What you need to do
Your answer must be the full listing, reproduced exactly.

Data supplied

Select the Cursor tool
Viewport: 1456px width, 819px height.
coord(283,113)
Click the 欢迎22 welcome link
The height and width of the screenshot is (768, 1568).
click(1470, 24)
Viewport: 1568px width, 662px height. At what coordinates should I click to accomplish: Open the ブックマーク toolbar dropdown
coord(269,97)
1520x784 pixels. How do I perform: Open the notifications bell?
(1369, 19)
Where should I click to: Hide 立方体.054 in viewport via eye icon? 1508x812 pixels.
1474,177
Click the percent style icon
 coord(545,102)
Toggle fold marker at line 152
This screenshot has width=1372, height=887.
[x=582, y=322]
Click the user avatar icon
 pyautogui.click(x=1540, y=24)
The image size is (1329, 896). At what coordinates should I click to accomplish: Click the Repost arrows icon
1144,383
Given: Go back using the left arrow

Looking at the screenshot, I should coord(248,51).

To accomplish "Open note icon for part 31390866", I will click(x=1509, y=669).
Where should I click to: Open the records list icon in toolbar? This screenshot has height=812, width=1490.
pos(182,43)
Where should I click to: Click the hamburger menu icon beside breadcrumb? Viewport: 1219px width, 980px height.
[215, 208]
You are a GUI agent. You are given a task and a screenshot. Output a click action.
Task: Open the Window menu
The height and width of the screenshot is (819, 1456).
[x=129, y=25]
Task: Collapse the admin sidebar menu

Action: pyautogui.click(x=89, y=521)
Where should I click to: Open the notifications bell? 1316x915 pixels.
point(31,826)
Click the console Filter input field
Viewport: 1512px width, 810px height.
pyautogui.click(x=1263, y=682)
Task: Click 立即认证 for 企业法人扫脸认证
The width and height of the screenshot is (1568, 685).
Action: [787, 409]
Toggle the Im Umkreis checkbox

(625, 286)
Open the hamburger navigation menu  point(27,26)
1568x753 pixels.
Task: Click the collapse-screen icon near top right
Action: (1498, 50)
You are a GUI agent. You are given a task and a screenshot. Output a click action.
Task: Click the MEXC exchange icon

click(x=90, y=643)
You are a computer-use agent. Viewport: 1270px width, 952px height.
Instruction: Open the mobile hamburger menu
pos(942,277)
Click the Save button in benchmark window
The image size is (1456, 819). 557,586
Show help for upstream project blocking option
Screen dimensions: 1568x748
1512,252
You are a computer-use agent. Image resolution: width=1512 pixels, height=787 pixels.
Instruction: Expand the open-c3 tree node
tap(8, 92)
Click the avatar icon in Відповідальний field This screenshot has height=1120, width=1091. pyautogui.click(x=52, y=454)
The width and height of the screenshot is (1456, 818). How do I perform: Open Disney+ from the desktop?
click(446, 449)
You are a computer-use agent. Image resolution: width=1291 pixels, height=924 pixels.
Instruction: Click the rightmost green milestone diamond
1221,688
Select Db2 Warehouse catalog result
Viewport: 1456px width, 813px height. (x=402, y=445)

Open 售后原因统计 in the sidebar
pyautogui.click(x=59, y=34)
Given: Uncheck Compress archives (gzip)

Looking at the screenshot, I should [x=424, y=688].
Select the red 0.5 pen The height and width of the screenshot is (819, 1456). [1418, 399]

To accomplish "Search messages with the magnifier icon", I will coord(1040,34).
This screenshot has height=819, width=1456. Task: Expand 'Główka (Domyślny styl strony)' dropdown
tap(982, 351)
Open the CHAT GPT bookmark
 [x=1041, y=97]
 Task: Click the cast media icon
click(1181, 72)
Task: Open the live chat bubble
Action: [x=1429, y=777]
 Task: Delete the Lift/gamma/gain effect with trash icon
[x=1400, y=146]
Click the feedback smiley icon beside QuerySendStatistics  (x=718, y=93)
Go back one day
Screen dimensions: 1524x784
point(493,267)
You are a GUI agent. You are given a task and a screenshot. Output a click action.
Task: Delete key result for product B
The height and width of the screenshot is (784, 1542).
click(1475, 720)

Exercise answer
Select the Cursor tool
Viewport: 1456px width, 819px height.
coord(283,113)
Click the 欢迎22 welcome link
The height and width of the screenshot is (768, 1568).
click(1470, 24)
Viewport: 1568px width, 662px height. At what coordinates should I click to accomplish: Open the ブックマーク toolbar dropdown
coord(269,97)
1520x784 pixels. How do I perform: Open the notifications bell?
(1369, 19)
Where should I click to: Hide 立方体.054 in viewport via eye icon? 1508x812 pixels.
1474,177
Click the percent style icon
 coord(545,102)
Toggle fold marker at line 152
This screenshot has width=1372, height=887.
[x=582, y=322]
Click the user avatar icon
 pyautogui.click(x=1540, y=24)
The image size is (1329, 896). At what coordinates should I click to accomplish: Click the Repost arrows icon
1144,383
Given: Go back using the left arrow

Looking at the screenshot, I should coord(248,51).

To accomplish "Open note icon for part 31390866", I will click(x=1509, y=669).
Where should I click to: Open the records list icon in toolbar? This screenshot has height=812, width=1490.
pos(182,43)
Where should I click to: Click the hamburger menu icon beside breadcrumb? Viewport: 1219px width, 980px height.
[215, 208]
You are a GUI agent. You are given a task and a screenshot. Output a click action.
Task: Open the Window menu
The height and width of the screenshot is (819, 1456).
[x=129, y=25]
Task: Collapse the admin sidebar menu

Action: pyautogui.click(x=89, y=521)
Where should I click to: Open the notifications bell? 1316x915 pixels.
point(31,826)
Click the console Filter input field
Viewport: 1512px width, 810px height.
pyautogui.click(x=1263, y=682)
Task: Click 立即认证 for 企业法人扫脸认证
The width and height of the screenshot is (1568, 685).
Action: [787, 409]
Toggle the Im Umkreis checkbox

(625, 286)
Open the hamburger navigation menu  point(27,26)
1568x753 pixels.
Task: Click the collapse-screen icon near top right
Action: (1498, 50)
You are a GUI agent. You are given a task and a screenshot. Output a click action.
Task: Click the MEXC exchange icon

click(x=90, y=643)
You are a computer-use agent. Viewport: 1270px width, 952px height.
Instruction: Open the mobile hamburger menu
pos(942,277)
Click the Save button in benchmark window
The image size is (1456, 819). 557,586
Show help for upstream project blocking option
Screen dimensions: 1568x748
1512,252
You are a computer-use agent. Image resolution: width=1512 pixels, height=787 pixels.
Instruction: Expand the open-c3 tree node
tap(8, 92)
Click the avatar icon in Відповідальний field This screenshot has height=1120, width=1091. pyautogui.click(x=52, y=454)
The width and height of the screenshot is (1456, 818). How do I perform: Open Disney+ from the desktop?
click(446, 449)
You are a computer-use agent. Image resolution: width=1291 pixels, height=924 pixels.
Instruction: Click the rightmost green milestone diamond
1221,688
Select Db2 Warehouse catalog result
Viewport: 1456px width, 813px height. (x=402, y=445)

Open 售后原因统计 in the sidebar
pyautogui.click(x=59, y=34)
Given: Uncheck Compress archives (gzip)

Looking at the screenshot, I should [x=424, y=688].
Select the red 0.5 pen The height and width of the screenshot is (819, 1456). [1418, 399]

To accomplish "Search messages with the magnifier icon", I will coord(1040,34).
This screenshot has height=819, width=1456. Task: Expand 'Główka (Domyślny styl strony)' dropdown
tap(982, 351)
Open the CHAT GPT bookmark
 [x=1041, y=97]
 Task: Click the cast media icon
click(1181, 72)
Task: Open the live chat bubble
Action: [x=1429, y=777]
 Task: Delete the Lift/gamma/gain effect with trash icon
[x=1400, y=146]
Click the feedback smiley icon beside QuerySendStatistics  (x=718, y=93)
Go back one day
Screen dimensions: 1524x784
point(493,267)
You are a GUI agent. You are given a task and a screenshot. Output a click action.
Task: Delete key result for product B
The height and width of the screenshot is (784, 1542).
click(1475, 720)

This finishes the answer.